- **Material shown**
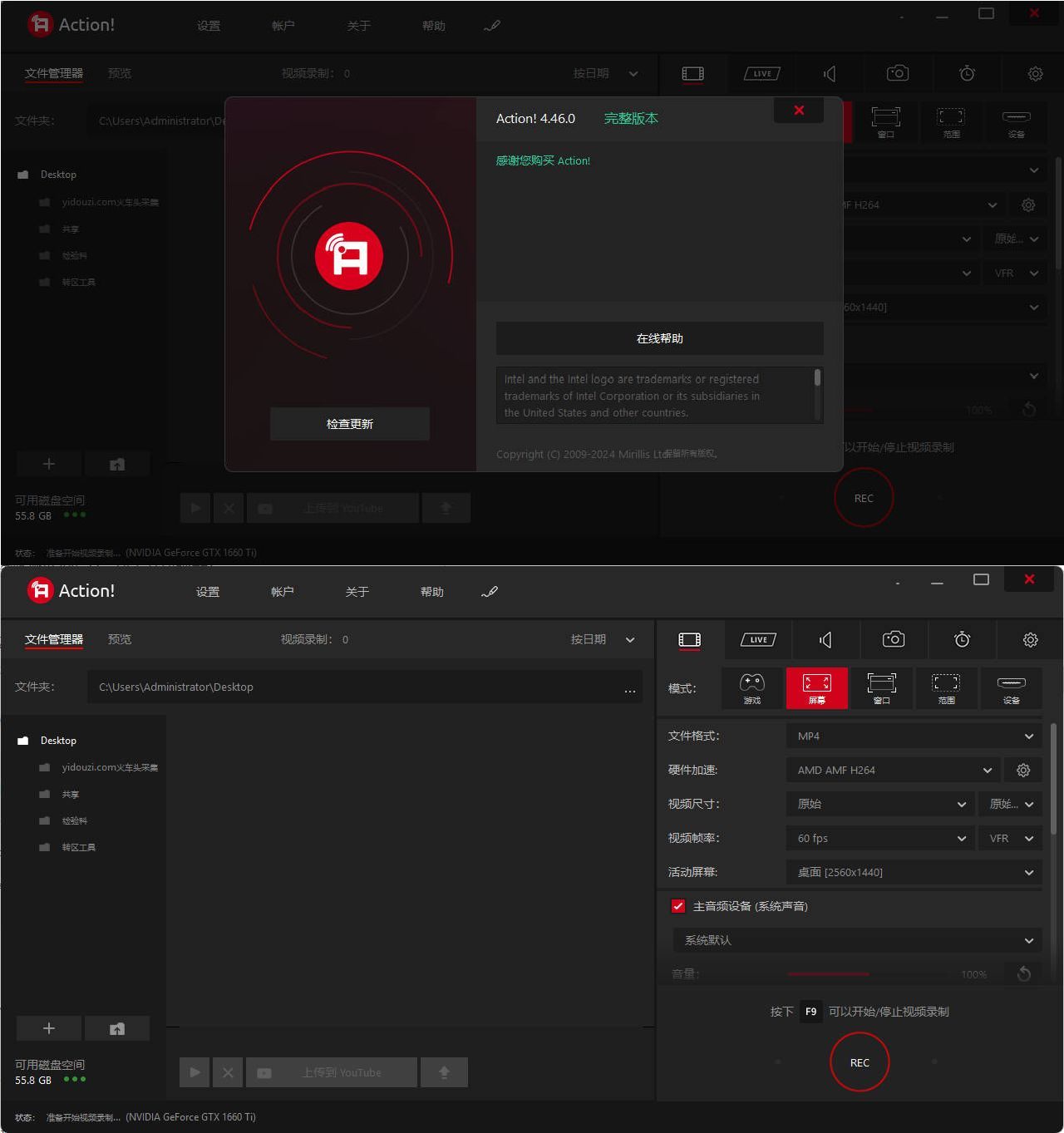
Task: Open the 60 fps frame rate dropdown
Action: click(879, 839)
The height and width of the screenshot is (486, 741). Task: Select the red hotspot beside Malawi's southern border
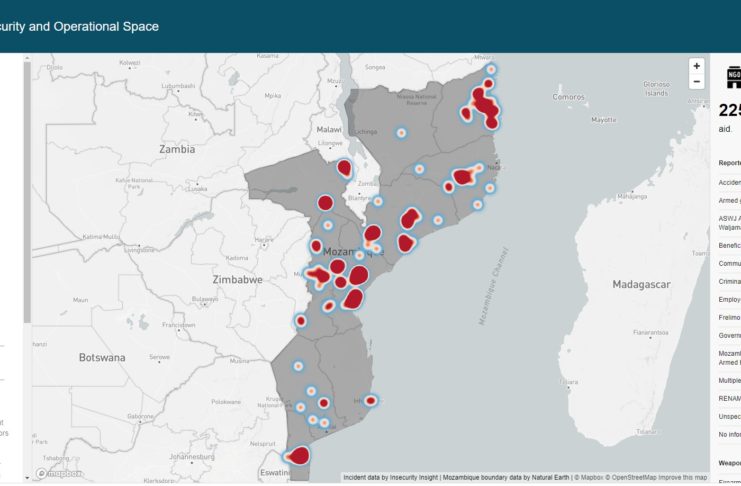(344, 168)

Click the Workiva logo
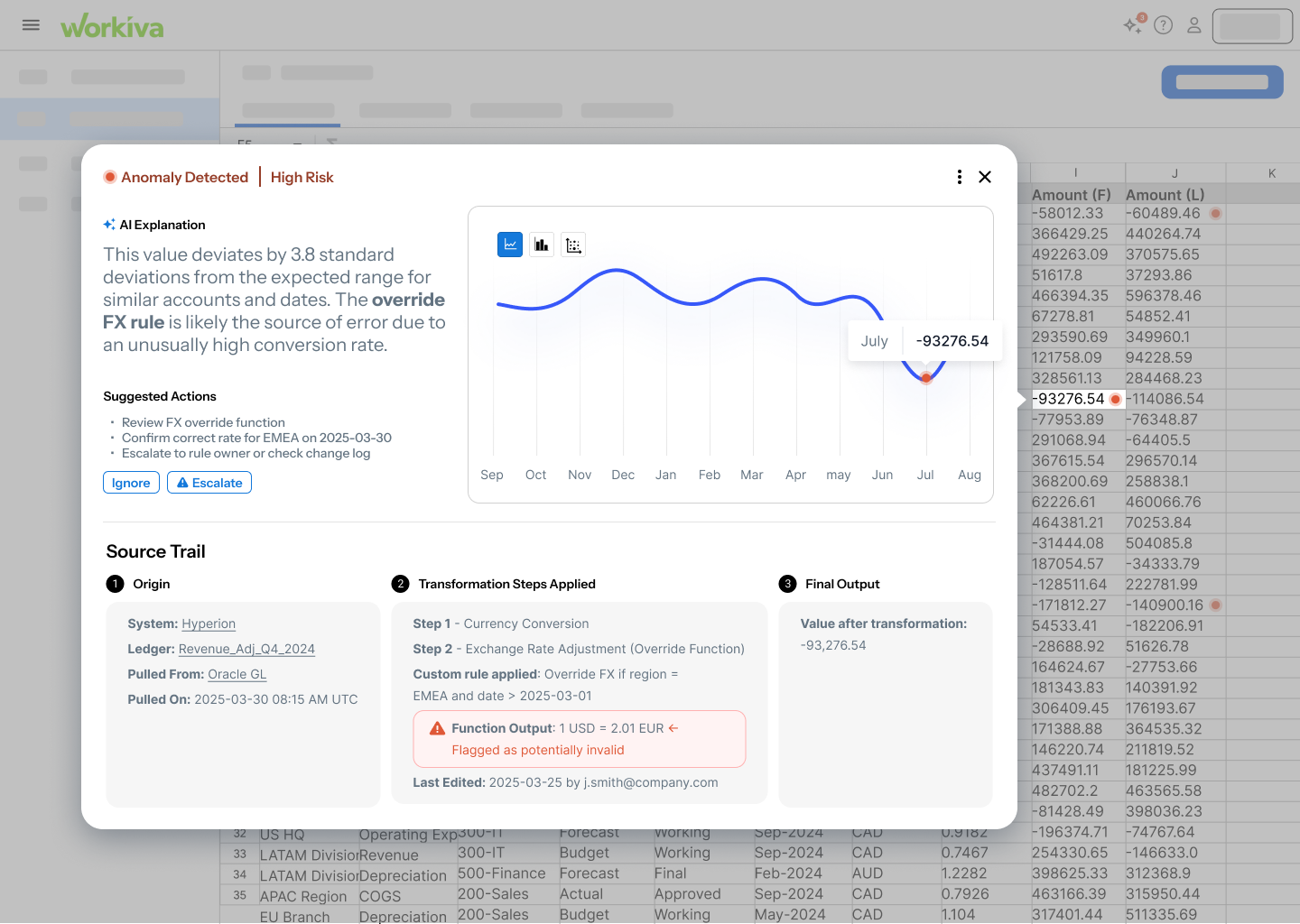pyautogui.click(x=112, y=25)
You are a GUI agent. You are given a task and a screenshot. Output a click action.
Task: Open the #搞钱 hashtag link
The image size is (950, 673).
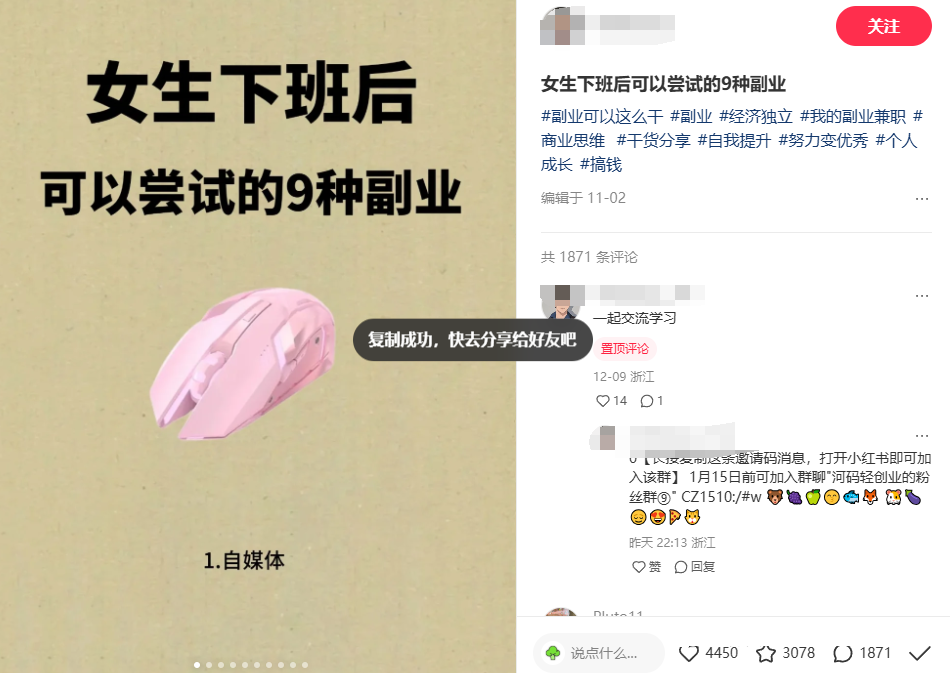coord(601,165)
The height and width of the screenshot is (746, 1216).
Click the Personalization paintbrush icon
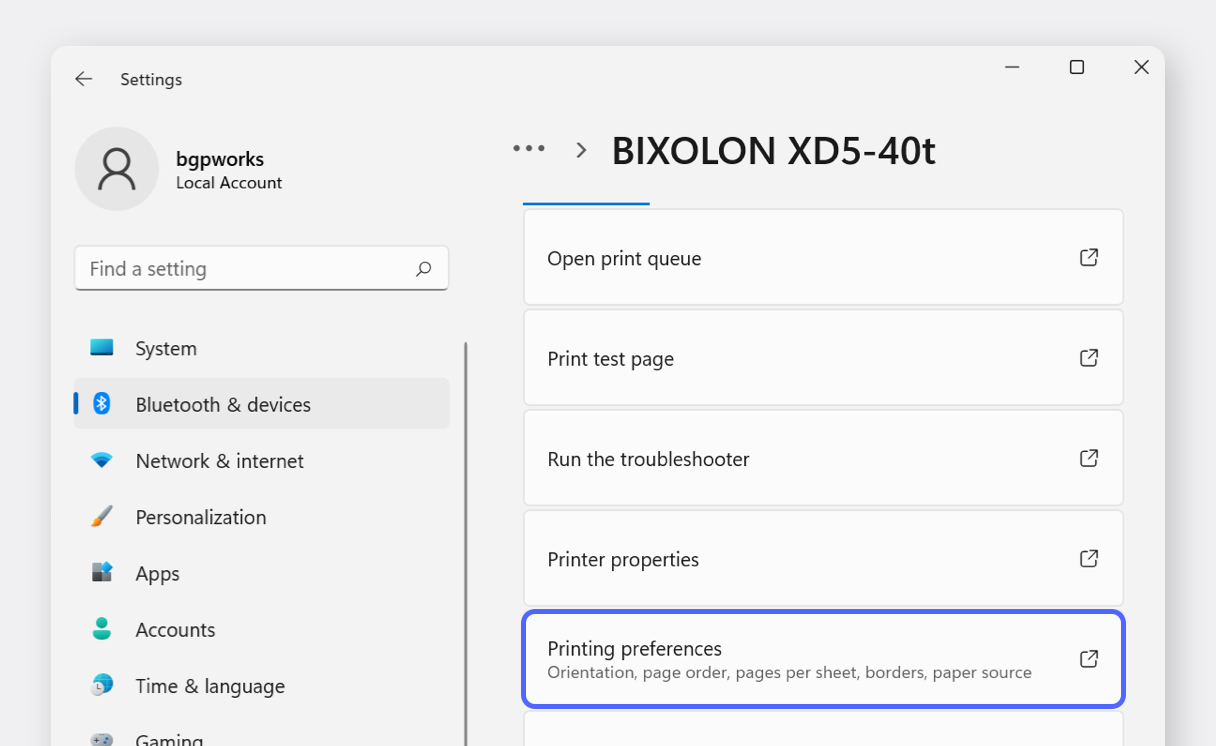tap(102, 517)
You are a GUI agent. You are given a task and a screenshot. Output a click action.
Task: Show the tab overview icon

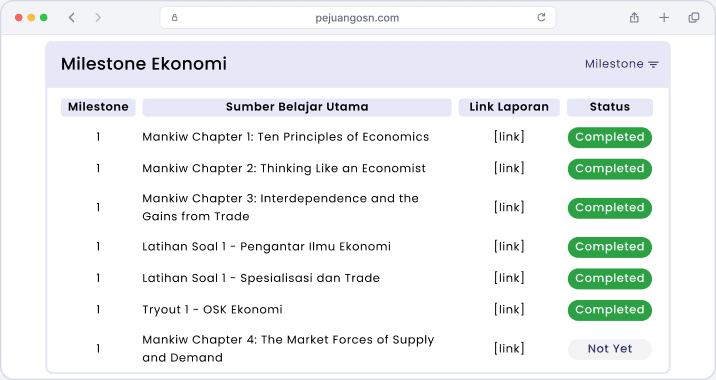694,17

- **The problem**
What you return must match, line for line, the span from the line containing "Task: Open the #搞钱 hashtag link" through the last line of the listing above, with every picture omitted.

- **Exercise response**
Task: Open the #搞钱 hashtag link
The image size is (950, 673).
coord(601,165)
The height and width of the screenshot is (746, 1216).
Click the Personalization paintbrush icon
tap(102, 517)
You are a GUI agent. You are given a task and a screenshot. Output a click action.
Task: Show the tab overview icon

694,17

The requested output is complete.